◆ **Teks yang Diberikan**:
*-*-*

Selama di KPU rupanya Andri adalah anggota KPU yang nakal (baca: nalaktak, nakal tapi kreatif). Sebagai anggota KPU yang tidak boleh berkampanye Andri punya ideliasme menjadikan KPU Kota Bandung yang banyak publisitasnya, dan itu dibuktikan, hampir setiap hari semua kegiatan KPU Kota Bandung masuk media cetak dan elektronik untuk menunjukkan komiten terhadap demokrasi. “Kita juga waktu itu melayani yang dipenjara, yang cacat netra dengan membikin surat suara braille, bahkan PSK mereka semua itu tidak ada yang tidak ke KPU Kota Bandung untuk mengikuti sosialisasi Pemilu. Sehingga KPU Kota Bandung kala itu menjadi brand mark KPU di Jabar.
Dan semasa aktif di KPU itu, Andri sudah menginisiasi tentang pentingnya kolaborasi para elit Sunda. Maka honor dari KPU pun dia pakai untuk membiayai jalan kolaborasi seperti acara pertemuan calon-calon DPD di Jabar. “Jadi tahun 2004 itu saya sudah merintis pentingnya “Sunda milih Sunda” atau Gerakan Pilihan Sunda di konsolidasi DPD. Dan pada tahun 2004 itu dari proses elektoral menunjukkan bahwa orang-orang independen tokoh Sunda yang terepresentasikan DPD itu dikenal publik, fungsi ketokohan yang di non partai cukup mendapat kepercayaan publik, Kang Dindin Maolani, Ceu Popong, Paskah Irianto, Sutisno, banyak mendapat suara besar”.

*-*-*

◆ **Isi Dataset**:
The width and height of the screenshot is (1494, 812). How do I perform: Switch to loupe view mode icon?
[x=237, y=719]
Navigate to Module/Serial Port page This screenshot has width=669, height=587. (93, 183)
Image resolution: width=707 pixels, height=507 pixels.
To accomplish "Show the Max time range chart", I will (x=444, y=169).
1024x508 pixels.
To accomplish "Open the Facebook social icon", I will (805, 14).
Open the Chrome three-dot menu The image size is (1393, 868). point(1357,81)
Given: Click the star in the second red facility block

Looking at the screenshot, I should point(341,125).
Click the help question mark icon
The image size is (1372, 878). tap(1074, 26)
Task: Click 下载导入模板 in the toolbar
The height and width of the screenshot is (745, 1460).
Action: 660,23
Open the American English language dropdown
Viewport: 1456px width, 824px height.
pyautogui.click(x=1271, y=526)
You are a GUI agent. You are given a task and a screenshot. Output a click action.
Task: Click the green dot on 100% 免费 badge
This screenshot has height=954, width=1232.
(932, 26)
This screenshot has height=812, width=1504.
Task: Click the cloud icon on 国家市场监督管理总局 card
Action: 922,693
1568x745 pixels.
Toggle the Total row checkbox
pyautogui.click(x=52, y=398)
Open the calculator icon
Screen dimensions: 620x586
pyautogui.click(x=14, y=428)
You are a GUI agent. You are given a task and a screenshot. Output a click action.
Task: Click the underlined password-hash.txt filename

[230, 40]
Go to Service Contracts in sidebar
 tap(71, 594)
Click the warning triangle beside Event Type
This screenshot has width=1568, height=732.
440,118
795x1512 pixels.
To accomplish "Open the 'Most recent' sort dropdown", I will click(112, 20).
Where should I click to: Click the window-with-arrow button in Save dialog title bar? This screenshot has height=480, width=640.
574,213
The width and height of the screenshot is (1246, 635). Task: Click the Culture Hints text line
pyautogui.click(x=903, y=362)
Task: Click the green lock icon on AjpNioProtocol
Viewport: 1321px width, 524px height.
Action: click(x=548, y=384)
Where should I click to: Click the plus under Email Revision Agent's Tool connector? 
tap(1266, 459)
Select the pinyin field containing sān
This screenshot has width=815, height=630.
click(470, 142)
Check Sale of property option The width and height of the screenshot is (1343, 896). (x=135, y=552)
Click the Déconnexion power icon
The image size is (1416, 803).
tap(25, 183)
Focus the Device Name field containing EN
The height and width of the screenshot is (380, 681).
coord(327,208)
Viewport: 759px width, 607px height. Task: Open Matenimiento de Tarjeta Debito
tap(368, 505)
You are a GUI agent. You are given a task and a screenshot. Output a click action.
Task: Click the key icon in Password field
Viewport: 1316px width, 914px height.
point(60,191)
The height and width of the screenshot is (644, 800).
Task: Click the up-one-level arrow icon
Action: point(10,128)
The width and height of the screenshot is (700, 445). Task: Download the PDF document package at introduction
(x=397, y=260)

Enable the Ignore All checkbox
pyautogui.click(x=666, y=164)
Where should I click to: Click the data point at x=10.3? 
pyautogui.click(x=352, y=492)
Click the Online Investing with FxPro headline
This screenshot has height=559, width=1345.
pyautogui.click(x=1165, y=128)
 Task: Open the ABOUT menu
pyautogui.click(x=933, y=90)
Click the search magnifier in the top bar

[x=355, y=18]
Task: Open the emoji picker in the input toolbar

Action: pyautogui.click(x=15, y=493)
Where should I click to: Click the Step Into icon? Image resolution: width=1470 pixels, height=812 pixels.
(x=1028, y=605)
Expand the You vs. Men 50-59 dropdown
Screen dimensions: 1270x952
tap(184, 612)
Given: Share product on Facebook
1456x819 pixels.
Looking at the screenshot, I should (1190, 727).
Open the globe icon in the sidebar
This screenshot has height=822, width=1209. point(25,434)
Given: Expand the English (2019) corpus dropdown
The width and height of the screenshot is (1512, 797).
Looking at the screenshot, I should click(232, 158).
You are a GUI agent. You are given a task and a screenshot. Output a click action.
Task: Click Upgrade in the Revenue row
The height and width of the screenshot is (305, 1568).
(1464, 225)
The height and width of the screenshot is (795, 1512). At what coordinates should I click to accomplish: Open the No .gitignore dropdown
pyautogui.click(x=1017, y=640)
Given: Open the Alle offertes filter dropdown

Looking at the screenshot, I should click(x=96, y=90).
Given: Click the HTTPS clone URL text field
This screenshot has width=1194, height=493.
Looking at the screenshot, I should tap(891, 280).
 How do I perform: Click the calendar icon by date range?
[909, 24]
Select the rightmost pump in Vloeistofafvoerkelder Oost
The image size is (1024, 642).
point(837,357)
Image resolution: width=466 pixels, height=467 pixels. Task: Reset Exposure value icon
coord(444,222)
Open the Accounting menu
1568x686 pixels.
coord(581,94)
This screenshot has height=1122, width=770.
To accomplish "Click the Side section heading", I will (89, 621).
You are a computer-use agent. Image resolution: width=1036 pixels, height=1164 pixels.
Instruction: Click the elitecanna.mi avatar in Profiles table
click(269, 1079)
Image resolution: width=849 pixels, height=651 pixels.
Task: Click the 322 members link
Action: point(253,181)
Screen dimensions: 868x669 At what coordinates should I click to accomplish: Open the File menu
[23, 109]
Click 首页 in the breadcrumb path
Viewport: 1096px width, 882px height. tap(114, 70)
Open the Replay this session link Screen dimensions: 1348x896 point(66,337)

*-*-*

Terjemahkan kalimat "Dan semasa aktif di KPU itu, Andri sudah menginisiasi tentang pentingnya kolaborasi para elit Sunda." dari teks tentang Andri di KPU Kota Bandung ke dalam bahasa Inggris.

And while active at the KPU, Andri had already initiated efforts around the importance of collaboration among the Sundanese elite.